Officials say the fire broke on the fourth floor of 255 Mill Road 4 a.m. Flames engulfed fire escapes as the blaze quickly spread to the fifth and sixth floors.

"The fire went to a fifth alarm," FDNY Chief of Department James Leonard said. "Approximately 250 firefighters and EMT's and about 50 units responded. The members did an aggressive interior attack and kept the fire from spreading further than it did."


It too responding units almost two hours to bring the blaze under control. In total, fifteen people were hurt, including three firefighters and four police officers.

Officials say the police officers suffered smoke inhalation. Two of the firefighters were more seriously hurt by a combination of heat exhaustion and smoke inhalation, but their conditions have since improved. Eight civilians also suffered minor injuries.

The building suffered extensive damage, but the blaze left some parts able to be reoccupied. Residents started returning to their apartments as the morning went on.

Some described what they saw as the flames broke out.

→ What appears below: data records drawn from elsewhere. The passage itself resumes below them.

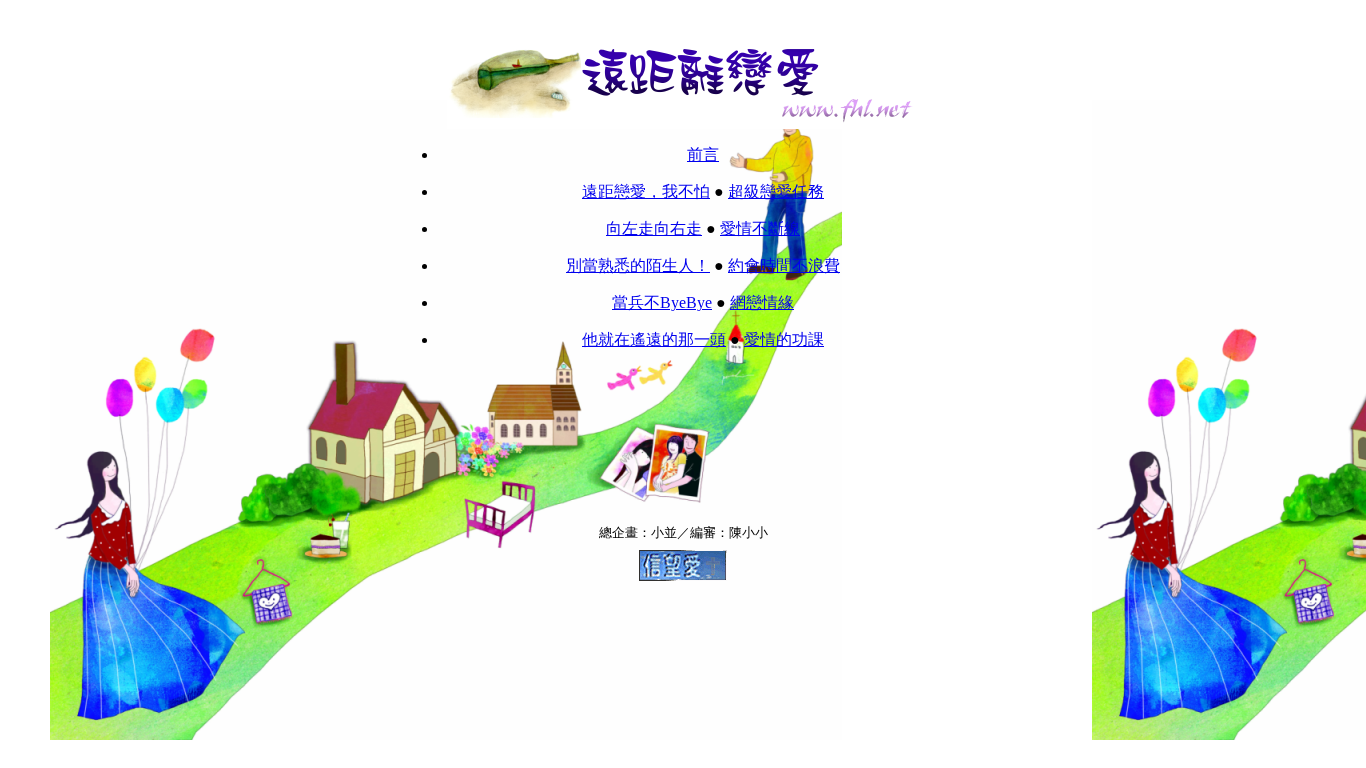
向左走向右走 (654, 228)
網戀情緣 (762, 302)
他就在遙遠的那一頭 (654, 339)
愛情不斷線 (760, 228)
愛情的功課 (784, 339)
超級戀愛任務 (776, 191)
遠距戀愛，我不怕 (646, 191)
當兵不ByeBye (662, 302)
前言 (703, 154)
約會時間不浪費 (784, 265)
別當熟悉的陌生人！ (638, 265)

"It was around 4:30 I saw some smoke coming through the window and I heard noise outside and I thought 'oh my gosh, what's going on?'," Violetta Bartolome tells CBS2's Ali Bauman. "Then my husband called and said get out, so I rushed out with the girls."


Hours after the fire, CBS2 found Magdalena Cordero crying outside, after she admitted to leaving a lit candle in her apartment on the fourth floor while getting the laundry downstairs.

"I was washing my clothes and I heard an explosion, and my little kitten must have knocked down my candle, and the candle hit the fluid from the AC, and my daughter said it blew out the window," Cordero said.

Cordero's two children escaped from the apartment. But they are now one of six families without a home.

"I am so grateful that they're fine," she said. "I'm just not grateful I don't have a roof over their head now."

Cordero said all of her belongings in her apartment were destroyed, and all she has left are the blankets she was taking out of the dryer at the time.

Most of the 15 people injured suffered smoke inhalation. Two of the firefighters were also treated for heat exhaustion.